> [Short problem A] In the text on the simplex algorithm, replace "vertex" with "corner" and give the passage from "- Ratio test" to "the adjacent vertex." with that change.
> [Short problem B] Carry on the text about the simplex algorithm from the point where it ends.

> [Passage to read]

Algorithms
The Simplex Algorithm
The corner-hopping engine behind 70 years of linear programming
The simplex algorithm solves a linear program by walking from vertex to vertex along the edges of the feasible polytope, pivoting toward better objective values until no improving edge remains — the optimum sits at a corner.
- InventedDantzig, 1947
- Worst caseexponential (Klee–Minty)
- Typical pivots≈ 2–3 (m + n)
- Per-pivot costO(m·n) dense
- Optimum lives ata vertex
Interactive visualization
Press play, or step through manually. The visualization is yours to drive — try it before reading on.
Watch the 60-second explainer
A condensed visual walkthrough — narrated, captioned, under a minute.
The corner-hopping intuition
Suppose a factory makes two products. Each unit of product A nets $3 profit and each unit of B nets $5, but they share limited machine hours, labor, and raw material. How many of each should you build? Write the profit as maximize 3x + 5y and the limits as linear inequalities like x + 2y ≤ 14. Those inequalities carve a convex region out of the plane — a polygon in 2-D, a polytope in higher dimensions — called the feasible region. Every point inside satisfies all the constraints.
Here is the fact that makes the whole field tractable: because both the objective and the constraints are linear, the maximum of 3x + 5y is always reached at a corner of that polytope. You never need to consider the interior. The simplex algorithm exploits this by starting at one corner and repeatedly walking along an edge to a neighboring corner that increases profit. When no adjacent corner is better, you're done — that corner is the global optimum, guaranteed, because a linear function over a convex set has no local maxima that aren't also global.
George Dantzig devised this procedure in 1947 for U.S. Air Force logistics. It was named one of the top ten algorithms of the 20th century, and a slightly tuned version still ships in nearly every commercial optimizer.
The mechanics: slack variables and the tableau
To compute, simplex first turns inequalities into equalities by adding slack variables. The constraint x + 2y ≤ 14 becomes x + 2y + s₁ = 14 with s₁ ≥ 0; the slack measures how much room is left under that limit. With m constraints and n original variables you get a system of m equations in m + n variables.
A basic feasible solution (BFS) picks m of those variables to be "basic" (free to take positive values) and forces the other n to zero. Each BFS corresponds to exactly one vertex of the polytope. Starting all original variables at zero — the origin — makes the slacks basic, which is feasible whenever the origin satisfies the constraints. From there each iteration does three things:
- Pricing — pick an entering variable. Look at the objective row. A nonbasic variable with a positive reduced cost (for a maximization) will raise the objective if you let it grow from zero. Dantzig's rule picks the most positive one.
- Ratio test — pick a leaving variable. As the entering variable grows, some basic variable hits zero first. The minimum ratio test finds which one:
min(bᵢ / aᵢ)over rows with a positive coefficientaᵢ. This is how far you can slide along the edge before bumping the next constraint. - Pivot. Swap the entering and leaving variables in the basis using Gaussian elimination on the tableau. You've now moved to the adjacent vertex.

> [Supplied material]

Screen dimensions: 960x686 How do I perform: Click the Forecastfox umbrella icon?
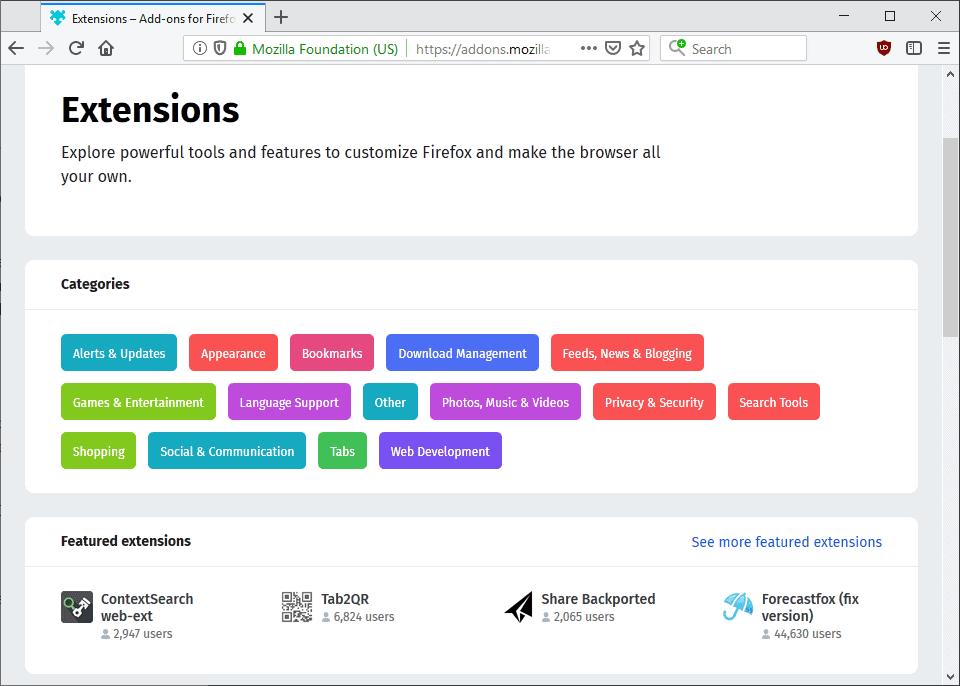pyautogui.click(x=737, y=606)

> [Right answer A]
- Ratio test — pick a leaving variable. As the entering variable grows, some basic variable hits zero first. The minimum ratio test finds which one:
min(bᵢ / aᵢ)over rows with a positive coefficientaᵢ. This is how far you can slide along the edge before bumping the next constraint. - Pivot. Swap the entering and leaving variables in the basis using Gaussian elimination on the tableau. You've now moved to the adjacent corner.

> [Right answer B]
Repeat until no nonbasic variable has a positive reduced cost. That tableau encodes the optimal vertex, the optimal objective value, and — for free — the dual prices.
Complexity: great in practice, terrible in theory
Each pivot is one Gaussian-elimination sweep of the tableau, costing O(m·(m + n)) arithmetic in the dense textbook form, or roughly O(m·n). The open question is how many pivots you need.
In 1972 Victor Klee and George Minty built a deformed hypercube — the Klee–Minty cube — on which Dantzig's pivot rule visits all 2ⁿ vertices. So the worst case is exponential, and to this day no pivot rule is known to be polynomial in the worst case. Yet on real problems simplex almost always terminates in about 2(m + n) to 3(m + n) pivots — linear in the problem size. Smoothed analysis (Spielman and Teng, 2004) explained why: a tiny random perturbation of any instance makes the expected pivot count polynomial, so the bad cases are vanishingly rare. That gap between worst-case and observed behavior is the most famous feature of the algorithm.
When to reach for simplex
- Small to medium LPs with sparse constraint matrices — scheduling, blending, transportation, network flow relaxations. The revised simplex method exploits sparsity beautifully.
- Problems you re-solve repeatedly after small edits. Simplex warm-starts from the previous optimal basis in a handful of pivots — invaluable inside branch-and-bound for integer programs, where you solve thousands of nearly-identical LPs.
- When you need an exact vertex solution and dual prices, e.g. shadow prices in economics or sensitivity analysis.
Reach for an interior-point method instead when the problem is very large and dense, when you can't afford the exponential tail risk, or when you don't need warm-starting. For integer decision variables, neither solves the problem alone — you wrap an LP solver in branch-and-bound or cutting planes.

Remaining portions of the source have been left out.